RE: Re HTTP2: caching and copyright

Kevin Hoadley (
Mon, 11 Jan 1993 16:27:37 +0000 (GMT)

>>> Note that servers shouln't cache documents with restricted readership since
>>> each server don't know the restrictions to apply. This requires a further
>>> header to identify such documents as being unsuitable for general caching:
>>> Distribution: restricted | unrestricted

There are a number of reasons why it might not be sensible
to cache a document, eg in my local server I have a page
entitled "Current state of the network". This is a smart doc,
refreshed everytime it is accessed. Caching this is just plain
silly. Thus a general mechanism (separate from access restrictions)
is needed to prevent caching where it is unsuitable.
Given that a general mechanism is also needed for cache timeouts,
it seems sensilble to amalgamate the two, ie documents that should
not be cached simply have their cache timeouts (TTL's) set to zero.
Note that within the PROTOCOL, cache timing information should
not be embedded within documents, for the simple reason that in the
future such information will be needed for non-text bodyparts,
ie my network status page might become a graphic, but it still
should not be cached. Note that this does not stop any server
IMPLEMENTATION from reading caching info embedded into in HTML,
merely that the protocol (the bits on the wire) should be able to
seperate the two.

>It would be nice in some circumstances to define the readership groups for
>situations where a server could apply group membership information to
>restrict readership.
>This says that the document can be given to anyone in psl and anyone in the
>kbpd subgroup of incl. You can make these names correspond to your
>organisation. The maintenance of these readership groups is outside
>the scope of the HTTP2 protocol.
>Local servers shouldn't cache documents including this
>header unless they "understand" the specified readership groups
>and can apply the same membership tests.
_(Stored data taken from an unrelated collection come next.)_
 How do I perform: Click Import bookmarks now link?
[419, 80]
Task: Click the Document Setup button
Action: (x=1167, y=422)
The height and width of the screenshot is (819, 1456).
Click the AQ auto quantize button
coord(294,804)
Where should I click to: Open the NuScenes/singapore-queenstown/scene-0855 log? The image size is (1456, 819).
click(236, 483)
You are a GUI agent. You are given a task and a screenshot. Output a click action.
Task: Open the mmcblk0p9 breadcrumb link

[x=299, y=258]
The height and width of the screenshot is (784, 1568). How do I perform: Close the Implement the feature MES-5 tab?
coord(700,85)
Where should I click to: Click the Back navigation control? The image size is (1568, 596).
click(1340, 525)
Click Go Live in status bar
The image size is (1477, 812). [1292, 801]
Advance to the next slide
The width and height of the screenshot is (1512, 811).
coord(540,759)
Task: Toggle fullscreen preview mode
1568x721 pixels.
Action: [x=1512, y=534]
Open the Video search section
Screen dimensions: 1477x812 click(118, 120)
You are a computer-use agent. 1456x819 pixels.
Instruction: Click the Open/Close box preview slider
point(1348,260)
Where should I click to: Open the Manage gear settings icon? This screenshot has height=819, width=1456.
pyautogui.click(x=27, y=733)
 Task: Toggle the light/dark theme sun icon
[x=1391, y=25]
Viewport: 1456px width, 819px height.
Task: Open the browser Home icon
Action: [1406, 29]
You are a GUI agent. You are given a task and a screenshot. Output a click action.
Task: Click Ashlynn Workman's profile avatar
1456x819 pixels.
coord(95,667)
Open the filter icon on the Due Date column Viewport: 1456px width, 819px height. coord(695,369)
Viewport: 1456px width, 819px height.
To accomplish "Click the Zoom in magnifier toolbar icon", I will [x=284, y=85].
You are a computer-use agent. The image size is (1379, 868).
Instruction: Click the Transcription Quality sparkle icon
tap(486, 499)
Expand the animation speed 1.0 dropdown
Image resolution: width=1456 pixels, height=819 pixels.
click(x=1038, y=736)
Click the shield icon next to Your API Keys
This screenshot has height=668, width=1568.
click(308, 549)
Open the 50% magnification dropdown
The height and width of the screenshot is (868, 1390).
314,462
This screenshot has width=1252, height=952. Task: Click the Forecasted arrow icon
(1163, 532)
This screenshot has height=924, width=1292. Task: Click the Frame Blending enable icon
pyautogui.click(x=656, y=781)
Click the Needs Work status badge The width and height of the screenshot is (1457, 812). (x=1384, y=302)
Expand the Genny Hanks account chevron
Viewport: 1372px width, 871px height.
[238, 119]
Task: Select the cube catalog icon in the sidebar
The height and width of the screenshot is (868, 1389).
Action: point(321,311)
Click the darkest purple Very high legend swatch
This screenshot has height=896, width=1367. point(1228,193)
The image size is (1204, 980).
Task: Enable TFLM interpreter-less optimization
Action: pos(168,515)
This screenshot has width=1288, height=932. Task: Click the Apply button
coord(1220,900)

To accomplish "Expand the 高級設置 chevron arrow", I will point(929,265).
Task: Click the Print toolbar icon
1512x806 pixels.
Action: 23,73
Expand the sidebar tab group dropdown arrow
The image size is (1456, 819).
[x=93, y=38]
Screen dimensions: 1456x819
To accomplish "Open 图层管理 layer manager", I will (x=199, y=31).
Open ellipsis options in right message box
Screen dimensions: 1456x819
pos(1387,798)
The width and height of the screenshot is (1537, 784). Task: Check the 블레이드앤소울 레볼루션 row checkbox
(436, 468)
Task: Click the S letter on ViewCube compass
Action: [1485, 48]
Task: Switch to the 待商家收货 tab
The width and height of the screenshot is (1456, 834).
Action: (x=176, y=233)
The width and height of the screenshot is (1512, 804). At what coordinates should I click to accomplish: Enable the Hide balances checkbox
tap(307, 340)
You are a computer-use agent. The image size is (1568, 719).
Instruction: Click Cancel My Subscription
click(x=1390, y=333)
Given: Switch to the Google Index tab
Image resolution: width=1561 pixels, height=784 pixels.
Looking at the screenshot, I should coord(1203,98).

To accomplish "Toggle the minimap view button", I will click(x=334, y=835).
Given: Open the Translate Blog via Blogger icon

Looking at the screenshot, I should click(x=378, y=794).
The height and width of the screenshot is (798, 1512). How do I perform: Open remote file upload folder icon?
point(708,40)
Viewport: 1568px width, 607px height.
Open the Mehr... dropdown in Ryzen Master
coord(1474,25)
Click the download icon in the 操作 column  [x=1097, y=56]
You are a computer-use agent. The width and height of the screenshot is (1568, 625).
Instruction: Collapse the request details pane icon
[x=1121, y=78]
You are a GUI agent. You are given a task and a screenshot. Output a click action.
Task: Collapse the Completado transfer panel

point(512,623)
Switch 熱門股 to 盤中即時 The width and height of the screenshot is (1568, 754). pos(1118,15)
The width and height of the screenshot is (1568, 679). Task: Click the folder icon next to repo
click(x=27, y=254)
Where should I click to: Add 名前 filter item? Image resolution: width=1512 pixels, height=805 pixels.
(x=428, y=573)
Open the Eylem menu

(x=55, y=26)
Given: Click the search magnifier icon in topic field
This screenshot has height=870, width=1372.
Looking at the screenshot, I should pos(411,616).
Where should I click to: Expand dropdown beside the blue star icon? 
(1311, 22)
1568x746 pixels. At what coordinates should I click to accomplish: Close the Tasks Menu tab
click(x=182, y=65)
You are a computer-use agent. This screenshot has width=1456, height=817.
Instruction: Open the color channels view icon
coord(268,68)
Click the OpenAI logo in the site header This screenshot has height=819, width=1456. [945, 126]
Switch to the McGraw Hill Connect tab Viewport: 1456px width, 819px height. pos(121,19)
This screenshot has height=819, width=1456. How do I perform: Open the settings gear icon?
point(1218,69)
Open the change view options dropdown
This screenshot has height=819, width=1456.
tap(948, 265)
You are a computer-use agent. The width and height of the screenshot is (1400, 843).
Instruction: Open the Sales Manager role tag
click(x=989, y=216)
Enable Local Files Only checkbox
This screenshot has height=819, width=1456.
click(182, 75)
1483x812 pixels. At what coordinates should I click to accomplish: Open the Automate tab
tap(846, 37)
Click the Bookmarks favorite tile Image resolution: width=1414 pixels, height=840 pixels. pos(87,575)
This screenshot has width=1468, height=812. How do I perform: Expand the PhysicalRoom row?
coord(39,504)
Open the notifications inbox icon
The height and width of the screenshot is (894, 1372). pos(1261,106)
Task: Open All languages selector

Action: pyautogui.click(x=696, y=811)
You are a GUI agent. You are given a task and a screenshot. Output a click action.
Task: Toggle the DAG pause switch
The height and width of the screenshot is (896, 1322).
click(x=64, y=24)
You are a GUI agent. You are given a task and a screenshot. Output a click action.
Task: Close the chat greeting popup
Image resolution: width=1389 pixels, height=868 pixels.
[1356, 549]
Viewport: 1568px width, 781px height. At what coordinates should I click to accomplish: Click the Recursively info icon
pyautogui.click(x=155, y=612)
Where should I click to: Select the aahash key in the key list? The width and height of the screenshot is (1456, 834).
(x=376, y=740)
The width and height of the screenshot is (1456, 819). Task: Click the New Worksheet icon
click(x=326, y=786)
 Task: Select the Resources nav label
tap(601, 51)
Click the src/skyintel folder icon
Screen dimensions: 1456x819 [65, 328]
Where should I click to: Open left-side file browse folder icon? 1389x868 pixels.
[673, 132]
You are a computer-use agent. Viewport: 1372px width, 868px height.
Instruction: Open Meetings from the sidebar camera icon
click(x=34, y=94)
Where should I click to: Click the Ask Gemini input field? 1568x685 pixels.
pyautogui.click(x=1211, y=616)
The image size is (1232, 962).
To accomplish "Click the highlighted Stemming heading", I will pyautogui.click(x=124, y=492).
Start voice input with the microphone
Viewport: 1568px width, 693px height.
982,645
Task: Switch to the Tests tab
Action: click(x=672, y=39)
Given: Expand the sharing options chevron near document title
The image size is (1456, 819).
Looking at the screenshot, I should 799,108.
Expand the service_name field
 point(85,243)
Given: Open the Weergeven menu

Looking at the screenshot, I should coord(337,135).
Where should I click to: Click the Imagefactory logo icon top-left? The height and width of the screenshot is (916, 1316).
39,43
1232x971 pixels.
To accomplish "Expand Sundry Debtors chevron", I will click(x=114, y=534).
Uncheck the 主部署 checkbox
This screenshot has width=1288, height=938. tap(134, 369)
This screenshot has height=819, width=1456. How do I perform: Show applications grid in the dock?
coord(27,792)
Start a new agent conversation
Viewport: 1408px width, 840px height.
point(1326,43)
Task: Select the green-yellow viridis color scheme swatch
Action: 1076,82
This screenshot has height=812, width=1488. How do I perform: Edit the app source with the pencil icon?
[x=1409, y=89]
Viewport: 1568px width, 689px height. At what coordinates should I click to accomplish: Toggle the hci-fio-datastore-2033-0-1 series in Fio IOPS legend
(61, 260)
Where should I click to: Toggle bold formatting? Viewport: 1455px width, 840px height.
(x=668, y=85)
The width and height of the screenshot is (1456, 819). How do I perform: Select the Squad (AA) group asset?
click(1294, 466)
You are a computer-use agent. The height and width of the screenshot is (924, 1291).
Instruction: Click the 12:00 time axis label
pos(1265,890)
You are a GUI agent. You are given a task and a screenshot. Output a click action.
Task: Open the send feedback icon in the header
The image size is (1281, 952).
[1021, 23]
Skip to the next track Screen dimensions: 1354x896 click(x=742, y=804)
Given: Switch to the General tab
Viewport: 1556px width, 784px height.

How does a server know if it "understands" readership groups ?
How do I know if my Dave Raggett is the same as your Dave Raggett ?
This information cannot be passed between servers; we would need
a global naming scheme - X.500 distinguished names won't do
as X.500 is not commonly enough used, e-mail addresses probably
aren't good enough (at a quick count I can be reached through
about 20 addresses at 4 institutes in 2 countries, does this
mean that my membership or otherwise of a readership group
depends on where I am logged on ?). We would also need a global
authentication scheme ...
This comes back to the idea that the only documents that should
be cached are those whose read access is totally unlimited. Any
other form of read access (ie, billed access to private data,
logged access, restricted access) should require talking to
the original server, not to some cached copy.